从前面的摘录中,读者不难看出,在艾曼丽修女最后的岁月里,在她疲倦不堪、饱受煎熬的病床周围是一片怎样的苦海。本传记的作者毫不犹豫地提及这些事实,因为传记忠实地证明了天主上智如何将祂的仆人提升到如此完美的境界。
The habitual presence of the Pilgrim and the occasional sojourn of his brother, Christian Brentano, formed the school in which, in the midst of cruel sufferings, Sister Emmerich practised those eminent virtues that distinguished her: charity, forbearance, resignation.

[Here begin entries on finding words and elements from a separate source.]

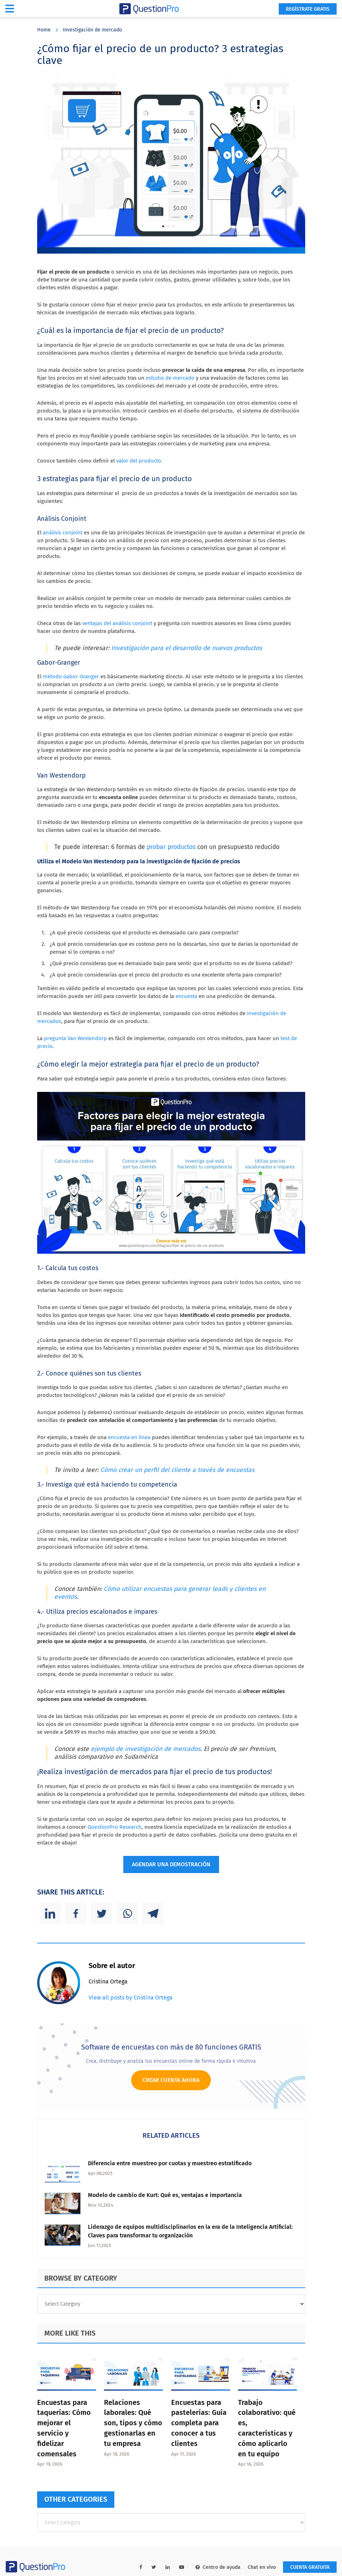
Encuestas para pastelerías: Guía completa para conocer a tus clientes (199, 2423)
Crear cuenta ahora (171, 2080)
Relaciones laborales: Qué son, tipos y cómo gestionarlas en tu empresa (133, 2423)
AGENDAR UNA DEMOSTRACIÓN (171, 1864)
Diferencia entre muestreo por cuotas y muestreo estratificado (170, 2163)
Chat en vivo (262, 2567)
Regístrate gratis (307, 9)
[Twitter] (101, 1913)
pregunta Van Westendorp (75, 1038)
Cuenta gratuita (309, 2567)
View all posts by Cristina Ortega (131, 1997)
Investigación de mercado (92, 30)
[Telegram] (153, 1913)
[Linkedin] (50, 1913)
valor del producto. (139, 461)
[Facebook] (75, 1913)
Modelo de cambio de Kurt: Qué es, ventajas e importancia (165, 2195)
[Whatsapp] (127, 1913)
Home (44, 30)
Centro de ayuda (218, 2567)
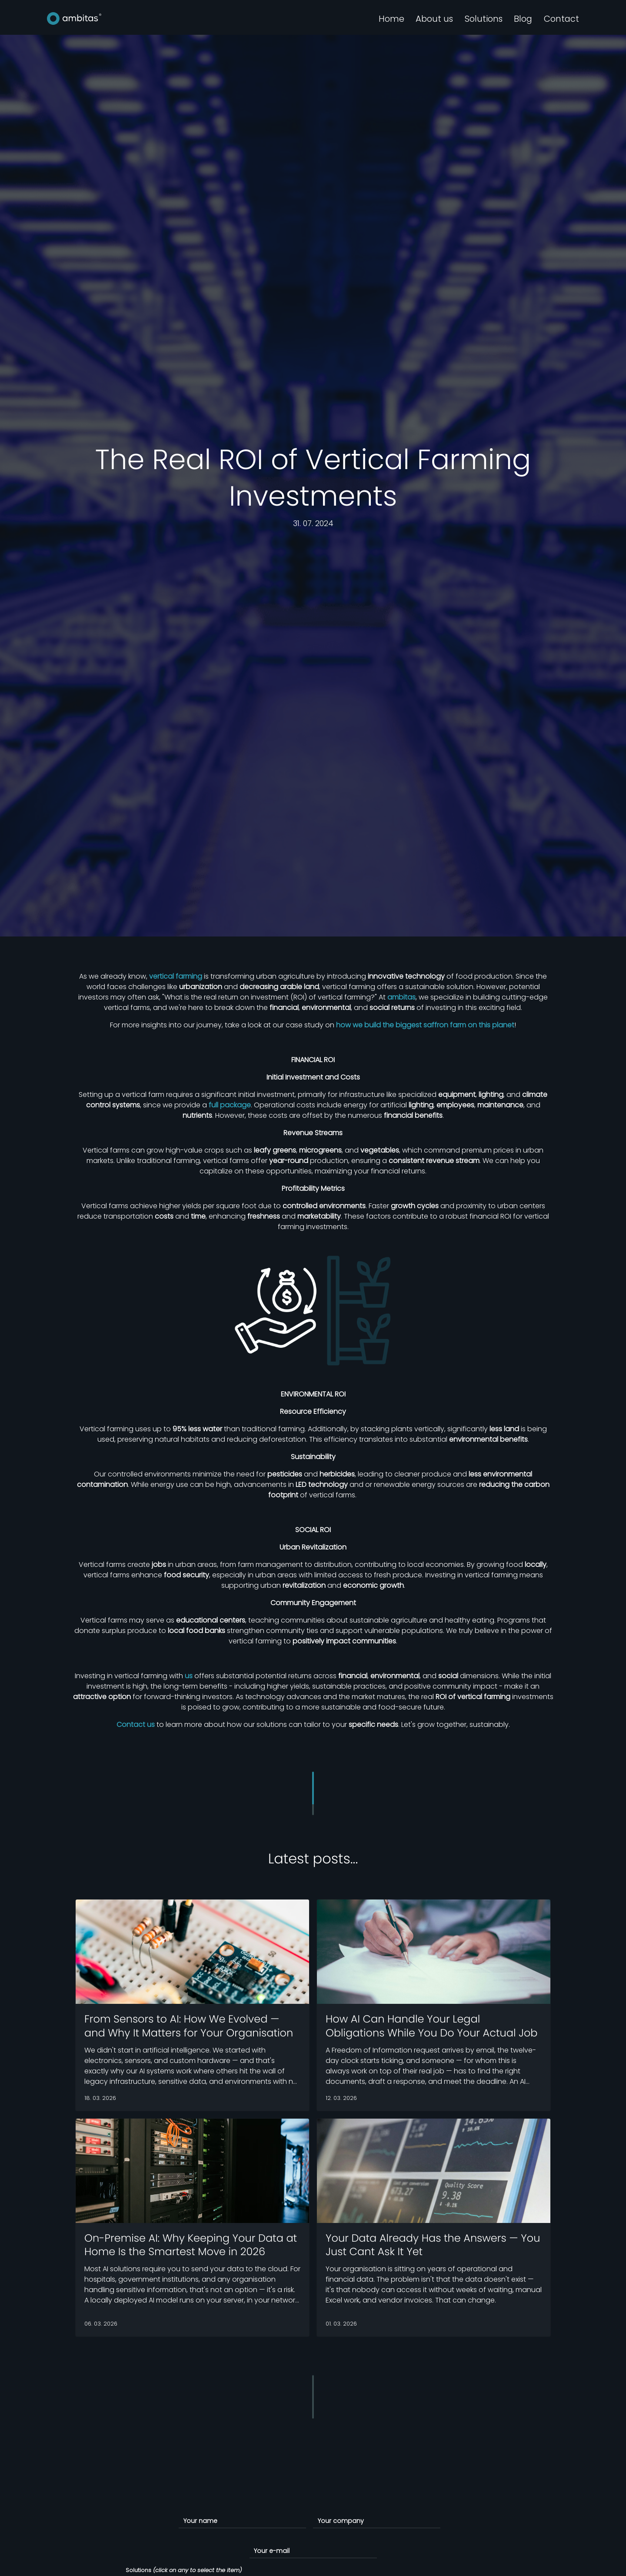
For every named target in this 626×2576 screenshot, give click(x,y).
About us (434, 19)
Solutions (484, 19)
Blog (523, 19)
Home (391, 19)
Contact (561, 19)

Christian Brentano looked upon her as a phenomenon in which he hoped to discover a confirmation of his pet theory, mesmerism ; whilst to Clement she was a pure mirror whose lustre should be tarnished by no exterior influence, upon which he alone was to gaze.
朝圣者的经常出现和他兄弟克里斯蒂安·布伦塔诺的偶尔逗留,形成了艾曼丽修女的学校,在这所学校里,艾曼丽修女在残酷的苦难中践行着她那卓越的美德:仁爱、宽容、顺从。克里斯蒂安·布伦塔诺将艾曼丽修女视为一种现象,他希望通过这种现象来证实他所钟爱的学说——催眠术;而对朝圣者来说,艾曼丽修女是一面纯净的镜子,她的光泽不会因任何外在的影响而被玷污,也只有朝圣者自己才能凝视这面镜子。
However different the light in which the two brothers regarded her, yet both agreed in this, that she should be withdrawn from every special contact with the outer world arid become inaccessible to all but themselves. It was the working out of this scheme, though with the very best intentions on the part of its authors, that was to put the finishing stroke to Sister Emmerich's sanctification.
尽管兄弟俩对她的看法不同,但他们都一致认为,她应该断绝与外面世界的一切特殊接触,除了他们兄弟俩以外,谁也不能接近她。尽管这个计划的制定者的初衷是非常好的,但正是这个计划的实施,为艾曼丽修女的成圣画上了最后的一笔。